Create coupleness. Hang artwork and pictures of the two of you to remind yourselves of your relationship and commitment. Place objects purchased on a honeymoon or travels together that are meaningful to you both.
When it comes to decorating a master bedroom, the design should reflect the taste of the couple. Unfortunately, many master bedrooms only reflect one taste: the woman’s. Mostly that’s because style is typically left up to the woman in the relationship. But, style can also be a by-product of a “left-over” situation. For instance, if a woman moves into a man’s home, the bedroom might reflect his love of sports or heavy furnishings. Then again, when the kids come first, master bedroom decorating often falls last on the design to-do list. Regardless of whether your master bedroom reflects her taste and love of antique roses or his taste with its chrome and dark colors, or no taste, meaning that the kids’ rooms got all the attention, a comfortable, appealing master bedroom is within reach.
Where to start? Look at interior decorating magazines together. If your husband would rather have a root canal than flip through design magazines, then zero in on specifics, such as colors that are most appealing to both of you. Focus on whether you each prefer dark colors, light colors or neutrals. If he likes dark colors, think about painting a dark color on the wall behind the bed as an accent color. Next, look at the styles of furniture you each prefer. Lastly, work together to come up with the feeling you want the room to have, such as cozy, light-filled, peaceful, romantic or even passionate.
If this doesn’t work, search on your own for designs that appeal to you but that are neither decidedly feminine nor masculine. The room should be gender-neutral, reflecting the fact that two people occupy the space. Then, look at pictures together that you have pulled out from the magazines and use those as your starting point. If you’re still stumped, then copy a design. With all the great bedroom designs available on the Internet and on decorating shows, you’re sure to find a design that will help you put together a bedroom that takes his and hers and makes it yours together.

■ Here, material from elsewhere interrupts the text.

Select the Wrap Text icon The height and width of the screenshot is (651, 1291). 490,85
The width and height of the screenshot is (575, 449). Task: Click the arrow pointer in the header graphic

The master bedroom is a symbol of togetherness, so taking time to create a relaxing, inviting, and pleasing environment for both of you is worth the effort. Make your master bedroom a refuge from the rest of the house. That means putting the focus on the two of you – not the television, a computer, or the kids. Make your bedroom the KFZ, or “kid-free zone,” with no toys or pictures of the kids allowed. Great master bedrooms are designed with a couple in mind. Use these tips as starting point.
Matching nightstands and lamps. It’s trendy to use different night tables and lamps, but using the same on both sides looks grounded and coordinated, rather than mismatched or disjointed.
Make some drama in the room. Try a fabric panel behind the bed. This is easy to do and creates great visual impact fairly inexpensively. Or, use a bold stripe of paint instead of fabric for even greater cost-effectiveness.
Invite togetherness. Instead of a standard bench — or nothing — at the foot of the bed, try placing a love seat and small table for enjoying morning coffee together.
Create comfort. Iron beds can be uncomfortable to lean against, making late night reading or talking uncomfortable. Find ways to soften and create more luxury in the room with textured fabrics, new pillows or soft throws.